BEGINNING CAREER AND MARRIAGE
In 1596 - 97 he was a member of the Spanish expedition led by Essex, and, upon his return in 1598, received an appointment as secretary to Sir Thomas Egerton. During this time he fell in love with Ann More, the niece of Sir Thomas Egerton’s second wife, and they were secretly married in 1601. (Walton, in his Life of Dr. John Donne, calls it “the remarkable error of his life.”) Ann’s irate father, Sir George More, succeeded in having Donne dismissed and cast into prison. By 1609 he had been reconciled to Donne, at least to the extent of paying a dowry, but the intervening years must have been a continual search for a patron. In 1611 Donne published his An Anatomie of the World (The First Anniversary), an extravagant elegy on the death of a young girl unknown to him, but a poem with profound philosophical ramifications. She was Elizabeth Drury, the daughter of Sir Robert Drury, who, as a result of the hyperbolical praise lavished on his daughter, became Donne’s benefactor and patron, providing him with a house, which Donne with his fast-growing family was sorely in need of. In 1612 there followed The Progresse of the Soule (The Second Anniversary), an equally extravagant and obscure poem in memory of Elizabeth Drury.
FURTHUR WRITINGS AND LATER LIFE
At this time he was also giving expression to serious reflections in prose, writing Biathanatos (1608), an analysis of the morality of suicide, Essayes in Divinity (1614), Pseudo-Martyr (1610), a defense of the opinion that Catholics should take the Oath of Allegiance, and Ignatius His Conclave (1611), a satire built around the rival claims of various “new thinkers” to Ignatius’ throne in Hell; only the last two were published, the former two being printed after Donne’s death. When it became clear that preferments would be open to him only if he entered Holy Orders, Donne was ordained in the Anglican church in 1615. For some years after 1616 he preached at Lincoln’s Inn, where, in the 1590s he had studied and made many friends. The great tragedy and permanent sorrow of his life was the death of his wife in 1617. Ann More, through all the poverty and uncertainty they had faced together, had borne him twelve children, seven of whom survived. In 1621 Donne was made Dean of St. Paul’s, in which post he composed and preached many of the voluminous sermons he left behind. A serious illness in 1623 produced his Devotions Upon Emergent Occasions (containing, among others, the famous “No man is an island” and “Ask not for whom the bell tolls” passages). In 1631 he rose from his sickbed and preached the famous sermon known as Death’s Duel before the King. He died shortly thereafter.

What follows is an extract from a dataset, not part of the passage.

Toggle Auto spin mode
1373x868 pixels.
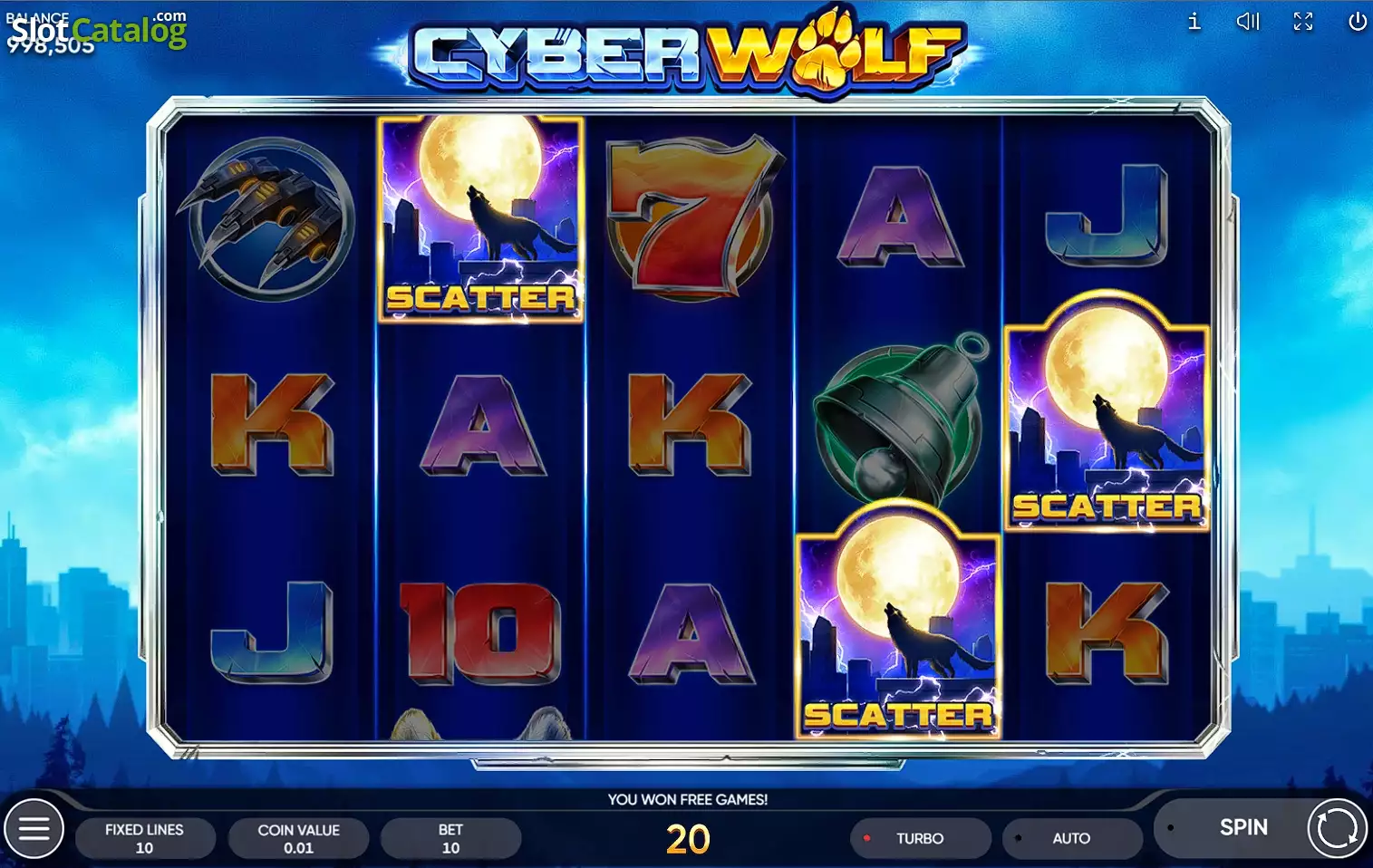(x=1072, y=838)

BRIEF SUMMARY OF THE POETRY OF DONNE
Songs And Sonnets
These are the poems most often read and studied. Probably written mainly in the 1590s, they display a variety of attitudes ranging from cynical wit, through impudent jocularity, to genuine passion. They are difficult, “witty” performances, for the most part, showing the effect of Donne’s wide reading and scholastic training. Though some of the lyrics are songs (and, if fact, a number were set to music) the majority are marked by irregular and difficult rhythms and grammatical complication, which, together with their devil-may-care tone, have given Donne a reputation as a very “masculine” sort of poet. (It is significant that what we call “metaphysical” wit was referred to in the seventeenth century as “strong lines.”) He challenges stale, conventional poses, such as the literary posturing of Courtly Love poets, applies ingenious scholastic subtleties (such as the difference between essence and existence) to the analysis of the emotions of lovers, insists upon seeing present human joys and delights in the light of the dissolution which awaits us in the grave, and generally flies in the face of the pretty, sanctified notions about men and women in love which had permeated the love poetry of the preceding decades.

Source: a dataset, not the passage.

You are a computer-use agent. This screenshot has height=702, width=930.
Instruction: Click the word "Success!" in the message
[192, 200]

In these poems we are confronted by the immemorial war between the body and the soul, strained through a subtle intelligence and a sensitive spirit. The “metaphysical” style, as we encounter it in these poems, seems the natural vehicle for expressing a sense of the tensions between matter and spirit, faith and reason, between comfortable Aristotelian cosmology and disturbing “new philosophy.” If, as Johnson remarked, the metaphysical poets “yoked their images together by violence,” that violence was an inheritance from a century of theological, philosophical, and political wrangling, and would continue through the Jacobean period to culminate in a bloody civil war.
Other Short Poems
The Elegies, which witty, gay (and in some instances, frankly sensual) performances in the style of Ovid, and deal with such subjects as the betrayal to his mistress’ father of a secret lover by the scent from the perfume he wore, probably belong to the carefree early days. So too with the Satyres, which deal with fops, venal lawyers, religious sectaries, fawning courtiers, and a number of other “humorous” types to be found in the London of the 1590s. The Verse Letters are difficult to date and assign; they are frequently merely exaggerated compliments, showing Donne in the guise of one who had to seek out and maintain favorable alliances, but their range proves him to have had a wide group of acquaintances among the court circle.
Elegies
Donne composed a number of “epicedes and obsequies” on the occasion of the deaths of famous persons (like that on Prince Henry) or those connected with the families of his patrons (such as the poem on the death of Lord Harrington, brother of the Countess of Bedford). The most impressive poems of this type are of course the two Anniversaries, written ostensibly to mourn the passing of Elizabeth Drury, but actually developing ingeniously and with elaborate cosmological reference, the theme of the “decay of the world” in his time.
Divine Poems
These consist chiefly of the La Corona poems (a sequence of seven sonnets, artfully woven together by theme and phrasing), translations from the Psalms, the nineteen Holy Sonnets (among which are the “Death be not proud” and “Batter my heart” sonnets), which contain some of Donne’s most vivid imagery as well as his most genuine emotion, and a number of individual pieces, of which Goodfriday, 1613. Riding Westward, and the two Hymns (To God the Father, and In my Sicknesse) are the most enduring. At least one of the criteria by which Donne will probably continue to exceed Herbert and the other metaphysical poets in reputation, is his unquestioned mastery of both the love lyric and the short devotional poem.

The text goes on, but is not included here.